Report, in full, each line of the records below that contains the string "title", matching its case.

DATA FOR THIS TASK

* BEGIN *

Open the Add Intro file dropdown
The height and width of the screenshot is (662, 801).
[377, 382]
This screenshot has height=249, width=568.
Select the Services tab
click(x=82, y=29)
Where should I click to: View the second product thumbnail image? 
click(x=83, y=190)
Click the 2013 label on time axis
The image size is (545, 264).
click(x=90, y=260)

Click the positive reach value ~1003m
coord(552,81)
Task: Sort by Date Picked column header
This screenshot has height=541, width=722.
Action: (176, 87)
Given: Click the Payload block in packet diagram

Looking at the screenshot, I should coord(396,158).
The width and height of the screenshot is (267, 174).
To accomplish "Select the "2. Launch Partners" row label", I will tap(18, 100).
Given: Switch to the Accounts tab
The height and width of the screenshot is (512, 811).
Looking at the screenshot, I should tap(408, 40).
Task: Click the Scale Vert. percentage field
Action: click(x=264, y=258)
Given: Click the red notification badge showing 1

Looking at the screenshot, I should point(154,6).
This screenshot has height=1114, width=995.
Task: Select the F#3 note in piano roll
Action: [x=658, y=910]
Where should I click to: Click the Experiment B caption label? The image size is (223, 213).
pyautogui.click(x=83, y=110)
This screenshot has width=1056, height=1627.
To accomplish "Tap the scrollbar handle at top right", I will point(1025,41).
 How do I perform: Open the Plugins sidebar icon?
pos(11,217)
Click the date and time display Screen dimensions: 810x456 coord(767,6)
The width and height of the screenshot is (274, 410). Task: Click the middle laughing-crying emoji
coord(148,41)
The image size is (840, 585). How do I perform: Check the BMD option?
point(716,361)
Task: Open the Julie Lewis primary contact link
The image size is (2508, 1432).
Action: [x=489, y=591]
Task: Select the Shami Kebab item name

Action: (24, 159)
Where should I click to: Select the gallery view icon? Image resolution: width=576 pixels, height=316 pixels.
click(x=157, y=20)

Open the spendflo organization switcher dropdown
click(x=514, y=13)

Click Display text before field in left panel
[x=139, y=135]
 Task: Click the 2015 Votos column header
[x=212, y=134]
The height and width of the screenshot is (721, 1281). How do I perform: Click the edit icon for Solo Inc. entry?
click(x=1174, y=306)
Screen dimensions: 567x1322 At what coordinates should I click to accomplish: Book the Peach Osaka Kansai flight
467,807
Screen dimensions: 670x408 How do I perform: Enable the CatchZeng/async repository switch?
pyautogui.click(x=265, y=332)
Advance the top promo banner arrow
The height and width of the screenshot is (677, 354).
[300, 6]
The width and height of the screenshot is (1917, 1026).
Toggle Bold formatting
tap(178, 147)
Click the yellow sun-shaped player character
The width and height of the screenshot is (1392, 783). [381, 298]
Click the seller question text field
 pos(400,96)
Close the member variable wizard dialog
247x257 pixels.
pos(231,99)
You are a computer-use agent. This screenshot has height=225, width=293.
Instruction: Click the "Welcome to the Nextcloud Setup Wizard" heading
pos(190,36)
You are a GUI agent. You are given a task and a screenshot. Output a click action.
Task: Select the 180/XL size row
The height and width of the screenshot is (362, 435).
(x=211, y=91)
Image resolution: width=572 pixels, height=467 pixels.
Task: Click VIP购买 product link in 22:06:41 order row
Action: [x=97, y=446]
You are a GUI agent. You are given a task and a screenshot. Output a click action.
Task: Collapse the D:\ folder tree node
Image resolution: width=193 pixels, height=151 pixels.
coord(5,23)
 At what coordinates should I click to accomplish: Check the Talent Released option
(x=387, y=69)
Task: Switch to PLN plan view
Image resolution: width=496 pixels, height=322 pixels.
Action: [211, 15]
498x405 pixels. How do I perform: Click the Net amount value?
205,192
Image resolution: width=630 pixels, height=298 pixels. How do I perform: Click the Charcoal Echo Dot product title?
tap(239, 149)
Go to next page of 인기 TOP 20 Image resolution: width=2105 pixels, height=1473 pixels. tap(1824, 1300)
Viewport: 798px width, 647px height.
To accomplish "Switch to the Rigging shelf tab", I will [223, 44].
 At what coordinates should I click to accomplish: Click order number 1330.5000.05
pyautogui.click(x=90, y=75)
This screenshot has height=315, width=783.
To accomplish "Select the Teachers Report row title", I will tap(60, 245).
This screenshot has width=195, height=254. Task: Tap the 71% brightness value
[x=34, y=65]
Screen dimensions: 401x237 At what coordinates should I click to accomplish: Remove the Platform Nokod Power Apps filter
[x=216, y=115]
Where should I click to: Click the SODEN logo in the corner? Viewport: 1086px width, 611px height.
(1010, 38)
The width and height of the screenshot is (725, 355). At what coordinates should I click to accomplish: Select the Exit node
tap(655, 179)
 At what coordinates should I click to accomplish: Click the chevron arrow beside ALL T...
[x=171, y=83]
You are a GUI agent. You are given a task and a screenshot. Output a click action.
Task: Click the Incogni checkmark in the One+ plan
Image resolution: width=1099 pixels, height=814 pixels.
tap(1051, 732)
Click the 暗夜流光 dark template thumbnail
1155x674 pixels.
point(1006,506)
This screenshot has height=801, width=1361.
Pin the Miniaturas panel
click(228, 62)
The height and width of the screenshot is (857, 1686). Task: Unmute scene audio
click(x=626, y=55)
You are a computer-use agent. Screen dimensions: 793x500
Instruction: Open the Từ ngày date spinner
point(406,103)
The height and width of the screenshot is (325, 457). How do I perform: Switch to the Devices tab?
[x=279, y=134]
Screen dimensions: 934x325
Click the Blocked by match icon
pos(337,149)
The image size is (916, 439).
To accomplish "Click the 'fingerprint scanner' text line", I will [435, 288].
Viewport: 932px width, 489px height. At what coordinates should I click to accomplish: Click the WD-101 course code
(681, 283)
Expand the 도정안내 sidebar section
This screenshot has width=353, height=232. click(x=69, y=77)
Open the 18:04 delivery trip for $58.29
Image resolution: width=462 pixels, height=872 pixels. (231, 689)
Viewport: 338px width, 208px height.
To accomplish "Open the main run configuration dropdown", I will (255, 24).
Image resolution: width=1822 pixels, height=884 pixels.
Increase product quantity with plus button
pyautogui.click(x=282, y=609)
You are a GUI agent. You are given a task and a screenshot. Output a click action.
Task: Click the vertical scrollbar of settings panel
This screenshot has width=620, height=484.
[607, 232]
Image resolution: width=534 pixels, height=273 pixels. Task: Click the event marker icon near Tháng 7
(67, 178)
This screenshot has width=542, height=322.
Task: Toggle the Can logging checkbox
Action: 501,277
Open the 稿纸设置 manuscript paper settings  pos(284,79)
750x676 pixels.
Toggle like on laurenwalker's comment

* END *

SOLUTION TO THE EXERCISE
Image resolution: width=630 pixels, height=298 pixels. How do I perform: Click the Charcoal Echo Dot product title?
To accomplish "Select the Teachers Report row title", I will tap(60, 245).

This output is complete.